> [PÁGINA]:
⟨

21/11/2006
- Ao mesmo tempo em que o governo amplia as
operações de repressão
ambiental na Amazônia e os recursos
destinados a elas, a atuação
coordenada de diferentes órgãos
como o Ibama (Instituto Brasileiro do Meio
Ambiente e dos Recursos Naturais Renováveis)
e a Polícia Federal (PF) acontece de
fato. No entanto, a responsabilização
dos infratores, deixa a desejar e a média
de cobrança e pagamento efetivos das
multas ambientais é baixíssima
em toda a Amazônia, criando clima de
impunidade.
Em quase quatro anos, o
governo Lula ampliou as operações
de fiscalização ambiental na
Amazônia e os recursos a elas destinados,
em comparação a períodos
anteriores. Números do Ministério
do Meio Ambiente (MMA) e do Instituto Nacional
de Pesquisas Espaciais (Inpe) parecem confirmar
que o Plano de Prevenção e Controle
do Desmatamento na Amazônia tem repercussão
nas duas quedas sucessivas dos índices
de desflorestamento entre 2004 e 2006. Um
dos fatores responsáveis para a maior
presença do Estado na região
foi o investimento realizado no sistema de
monitoramento da floresta via satélite,
com a disponibilização ágil
dos dados sobre o desflorestamento. Também
deu resultados a atuação coordenada
de diferentes órgãos como o
Ibama (Instituto Brasileiro do Meio Ambiente
e dos Recursos Naturais Renováveis)
e a Polícia Federal (PF).
O "pé-quebrado"
da repressão aos crimes ambientais,
no entanto, continua sendo a responsabilização
dos infratores. A média de cobrança
e pagamento efetivos das multas ambientais
é baixíssima em toda a Amazônia.
Não há dados concretos e atuais,
mas fala-se que menos de 10% das multas são
pagas. Além disso, na maioria dos casos,
o desmatamento ilegal é interditado,
mas a área continua sendo usada por
quem o realizou. Em geral, os equipamentos
utilizados na atividade também não
são apreendidos. A impunidade acaba
estimulando novas derrubadas e diminui o impacto
do trabalho dos fiscais do Ibama.

⟩

> [REQUISITOS DA TAREFA]:
1. De acordo com o texto sobre a repressão ambiental na Amazônia, que parcela das multas, segundo se fala, é paga?
2. Nos registros, reescreva as linhas do início até a linha com "Looking at the screenshot, I should [x=180, y=19].", incluindo ambas, trocando "icon" por "button" e mantendo todo o resto igual.
O texto e os registros não têm nenhuma relação entre si.

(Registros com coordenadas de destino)
⟨

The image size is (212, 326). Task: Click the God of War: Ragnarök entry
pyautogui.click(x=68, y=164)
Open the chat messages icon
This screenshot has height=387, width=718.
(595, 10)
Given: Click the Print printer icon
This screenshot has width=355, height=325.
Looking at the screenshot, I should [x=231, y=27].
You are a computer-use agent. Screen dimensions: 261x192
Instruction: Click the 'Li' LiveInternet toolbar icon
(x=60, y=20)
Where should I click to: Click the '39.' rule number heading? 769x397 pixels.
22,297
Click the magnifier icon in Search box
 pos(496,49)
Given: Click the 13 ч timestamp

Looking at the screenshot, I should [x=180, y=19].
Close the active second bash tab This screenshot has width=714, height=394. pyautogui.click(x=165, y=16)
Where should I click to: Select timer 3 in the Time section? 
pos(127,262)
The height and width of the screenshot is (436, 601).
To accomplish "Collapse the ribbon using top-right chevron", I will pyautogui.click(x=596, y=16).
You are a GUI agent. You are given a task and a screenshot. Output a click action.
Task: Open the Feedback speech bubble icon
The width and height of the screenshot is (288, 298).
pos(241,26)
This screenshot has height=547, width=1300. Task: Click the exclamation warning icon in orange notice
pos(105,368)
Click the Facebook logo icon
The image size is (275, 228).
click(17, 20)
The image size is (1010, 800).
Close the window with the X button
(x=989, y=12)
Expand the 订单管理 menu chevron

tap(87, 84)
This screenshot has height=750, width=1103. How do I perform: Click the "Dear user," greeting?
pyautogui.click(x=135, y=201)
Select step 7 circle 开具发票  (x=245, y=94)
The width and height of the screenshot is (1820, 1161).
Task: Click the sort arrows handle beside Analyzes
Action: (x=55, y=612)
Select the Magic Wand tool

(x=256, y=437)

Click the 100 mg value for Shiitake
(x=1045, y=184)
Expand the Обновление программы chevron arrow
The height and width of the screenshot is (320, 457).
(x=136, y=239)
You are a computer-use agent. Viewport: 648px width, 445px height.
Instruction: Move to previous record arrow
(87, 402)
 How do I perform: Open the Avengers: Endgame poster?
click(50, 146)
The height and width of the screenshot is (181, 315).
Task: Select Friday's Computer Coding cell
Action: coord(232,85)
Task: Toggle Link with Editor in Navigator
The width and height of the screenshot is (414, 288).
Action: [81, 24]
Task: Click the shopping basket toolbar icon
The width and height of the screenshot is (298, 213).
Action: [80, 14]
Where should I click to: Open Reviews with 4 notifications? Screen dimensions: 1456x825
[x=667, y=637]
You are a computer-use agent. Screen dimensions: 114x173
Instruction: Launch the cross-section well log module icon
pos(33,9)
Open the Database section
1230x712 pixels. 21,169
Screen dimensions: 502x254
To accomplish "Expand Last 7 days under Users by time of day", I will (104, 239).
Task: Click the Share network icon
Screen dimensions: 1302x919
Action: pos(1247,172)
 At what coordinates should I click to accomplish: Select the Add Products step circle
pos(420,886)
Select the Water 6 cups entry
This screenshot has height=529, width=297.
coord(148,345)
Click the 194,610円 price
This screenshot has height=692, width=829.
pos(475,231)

⟩

> [RESPOSTAS FINAIS]:
1. Menos de 10% das multas.

2.
The image size is (212, 326). Task: Click the God of War: Ragnarök entry
pyautogui.click(x=68, y=164)
Open the chat messages button
This screenshot has height=387, width=718.
(595, 10)
Given: Click the Print printer button
This screenshot has width=355, height=325.
Looking at the screenshot, I should [x=231, y=27].
You are a computer-use agent. Screen dimensions: 261x192
Instruction: Click the 'Li' LiveInternet toolbar button
(x=60, y=20)
Where should I click to: Click the '39.' rule number heading? 769x397 pixels.
22,297
Click the magnifier button in Search box
 pos(496,49)
Given: Click the 13 ч timestamp

Looking at the screenshot, I should [x=180, y=19].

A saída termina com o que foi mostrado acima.